According to a long summary on the Open Archives Service Providers site, the stated purpose of Scientific Commons is to create relationships between authors and publications, and it has already done so for 23 million. I was quickly taken to a webpage with a banner saying “Scientific Commons, ” a search box, the option to view the page in either German or English and a list of “Neue Publikationen.” I tried to switch to the English version (which did not happen). I put the search term “climate change” into the search box anyway and waited and waited and waited. Nothing happened. I tried to open some of the “neue publikationens” listed on the homepage, including several with English abstracts. Nothing happened.

The site is deceptively friendly looking for English speakers. I’m not one who believes the entire global community needs to translate everything into English to suit me because English is the language I speak. I know that English in the common language of the scientific community, and that many times only an abstract will be written in English. But I was surprised that nothing opened even when clicking on the links to German articles. It makes it very difficult to review without the ability to see any results, but the bottom line is that the site does not function well, at least on this side of the Atlantic.

The link from Open Archives Service Providers for Callima.org went to a website for addiction, and I didn’t notice anything that looked remotely like a collection of metadata. DigitAlexandria looked promising and impressive on their homepage. About 1,000,000 documents were in their system, with some of the best scientific research centers listed as harvested. The only trouble is that putting a term in the query box and searching resulted in a page opening which had a logo for the Wayback Machine (Beta) and a error message which read: Page cannot be crawled or displayed due to robots.txt. Bizarre.

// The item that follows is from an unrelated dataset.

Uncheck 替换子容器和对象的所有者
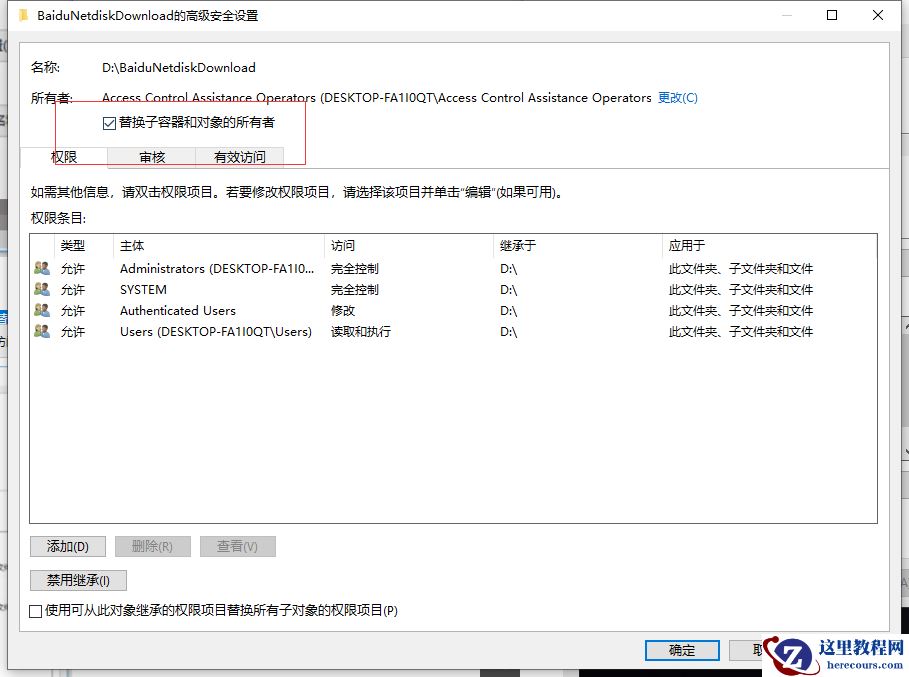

I finally decided to check Scirus, which I have used before. Mercifully it opened to its familiar search page. It bills itself as a specialty search engine which concentrates on scientific websites. Its “Preferred” websites include; Digital Archives, NDLTD, RePEc, DiVa and multiple Patent Offices. It also iharvests several prominent publishers like Elsevier, Royal Society Publishing, Wiley-Blackwell and Sage. There should be no confusion that these records will lead to the full text; only the metadata records have been harvested with a note linking to the publishers website. Overall I have found Scirus very useful when searching the web for scientific information. Because it searches scientist’s websites and they frequently have links to PowerPoints of their presentations, I have often found graphic-rich material to show students when they are looking for illustrations for their own projects. And today it worked as expected.